Note that some of the original basis functions are completely gone, which means that their contribution to the final geometry is completely overwritten. The function deactivate_overwritten_control_points! weeds out the control points associated with these overwritten basis functions. This means that every active control point is guaranteed to influence the spline geometry (assuming there is at least one global sample point in the effective support of the basis function associated with that control point).

A nice property of this construction is that it can be iterated, creating a hierarchy. Let's refine the basis some more:

spline_grid = add_default_local_refinement(spline_grid)
SplineGrid surface with outputs in ℝ³ (Float32)
-----------------------------------------------
* Properties per dimension:
┌─────────────────┬────────┬───────────────────┬─────────────────┐
│ input dimension │ degree │ # basis functions │ # sample points │
├─────────────────┼────────┼───────────────────┼─────────────────┤
│               1 │      2 │                18 │             500 │
│               2 │      2 │                18 │             500 │
└─────────────────┴────────┴───────────────────┴─────────────────┘
* Control points:
LocallyRefinedControlPoints for final grid of size (18, 18) in ℝ³ (Float32). Local refinements:
┌────────────┬───────────────┬──────────────┬──────────────────┐
│ input dim. │ # c.p. before │ # c.p. after │ # activated c.p. │
├────────────┼───────────────┼──────────────┼──────────────────┤
│        NaN │           NaN │          NaN │               27 │
│          1 │             6 │           10 │                0 │
│          2 │             6 │           10 │               36 │
│          1 │            10 │           18 │                0 │
│          2 │            10 │           18 │                0 │
└────────────┴───────────────┴──────────────┴──────────────────┘
activate_local_control_point_range!(spline_grid, 5:12, 1:4)
activate_local_control_point_range!(spline_grid, 7:8, 5:6)
deactivate_overwritten_control_points!(spline_grid.control_points)
plot_basis(spline_grid)
Example block output

This is in fact an exact reproduction of the THB-spline example shown in [1] (p. 6).
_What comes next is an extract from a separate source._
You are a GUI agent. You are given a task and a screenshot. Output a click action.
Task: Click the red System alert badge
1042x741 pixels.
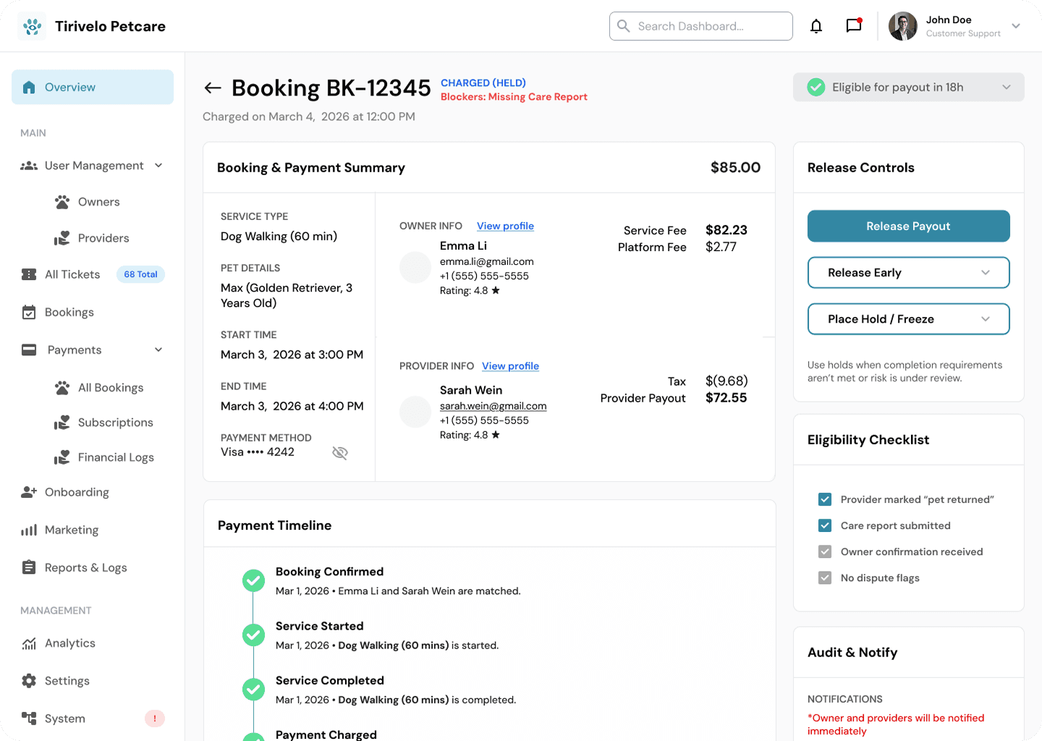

Finally, let's give the $z$-coordinates of the control points some random values and look at the surface.

using Plots
using Random
Random.seed!(42)

spline_grid.control_points[:, 3] .= rand(Float32, get_n_control_points(spline_grid))
evaluate!(spline_grid.control_points)
evaluate!(spline_grid)
p = Plots.plot(spline_grid, camera = (30, 60, 1.5))
Plots.zlims!(p, 0, 1)
Example block output

See Local refinement informed by local error for an example of how a local fitting error can be used to inform where to refine.

References

[1] Giannelli, C., Jüttler, B., Kleiss, S. K., Mantzaflaris, A., Simeon, B., & Špeh, J. (2016). THB-splines: An effective mathematical technology for adaptive refinement in geometric design and isogeometric analysis. Computer Methods in Applied Mechanics and Engineering, 299, 337-365.